Kettering startup rides texting to success

Facebook’s $19 billion acquisition of mobile messaging service WhatsApp turned heads in late February.

But a Kettering start-up making moves in the mobile app market is turning a few heads, as well. And the company’s co-founders say they have had their own conversations with Facebook.

TextPride licenses and offers symbols mobile texters can use in text messages — emoticons or images of well-known companies, business brands, universities, athletic mascots and more. The business sells those images to apps and gets a revenue share based on usage.

The company obtains and offers the little pictures — sometimes called “emojis” or stickers — that are increasingly part of the digital shorthand mobile users everywhere deploy.

The business was born in November 2012 in a Notre Dame dorm room, out of frustration with the limited number of stickers available to TextPride co-founders Sean O’Brien and Evan Wray, now 24.

Thanks in part to TextPride, there are plenty more available today. With TextPride connections to messaging apps such as Kik, Viber, Cubie and Maaii, TextPride stickers can reach a potential 500 million users, Wray said.

“We make it very easy for those brands, being the one touchpoint for all those apps,” he said.

The small company scored more than $1 million in venture capital support late last year, and in January, more than $200,000 in winnings from its victory in the 2013 “Tap the Future” Miller Lite business plan competition, modeled after the “Shark Tank” TV show.

The $19 billion acquisition of WhatsApp was 19 times what Facebook paid for Instagram two years ago. So the pickup of WhatsApp and its 55 employees is definitely on TextPride’s radar, acknowledged O’Brien and Wray.

“I think it puts a stamp on the value of the market,” O’Brien said in an interview last week at the Oregon District offices of the C-3 Group, where TextPride shares work space.

TextPride’s job is to bring brands and their images into that market, said the TextPride execs.
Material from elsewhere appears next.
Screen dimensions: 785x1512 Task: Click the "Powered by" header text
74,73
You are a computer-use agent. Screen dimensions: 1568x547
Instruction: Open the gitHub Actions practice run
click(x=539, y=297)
And that market — the world of text stickers, in-app purchases, e-commerce and more — is changing the way we live and do business faster than nearly anyone predicted, they said.

“You could almost argue that Facebook got a bargain,” said Wray, a 2008 Kettering-Fairmont High School graduate.

TextPride stickers include the Sega brand hedgehog, and symbols for Miramax, yhe Ohio State University, Notre Dame (of course), the U.S. Navy and some 8,000 other brands.

The nature of their business pulls Wray and O’Brien increasingly to New York City, Chicago and elsewhere, to talk with customers and colleagues face-to-face. But they say their Dayton-area ties remain strong. Taft Stettinius & Hollister law firm has advised the company, and so has the Dayton Development Coalition, Wray said. They have worked with the C-3 Group, too.

“There are great resources here,” Wray said.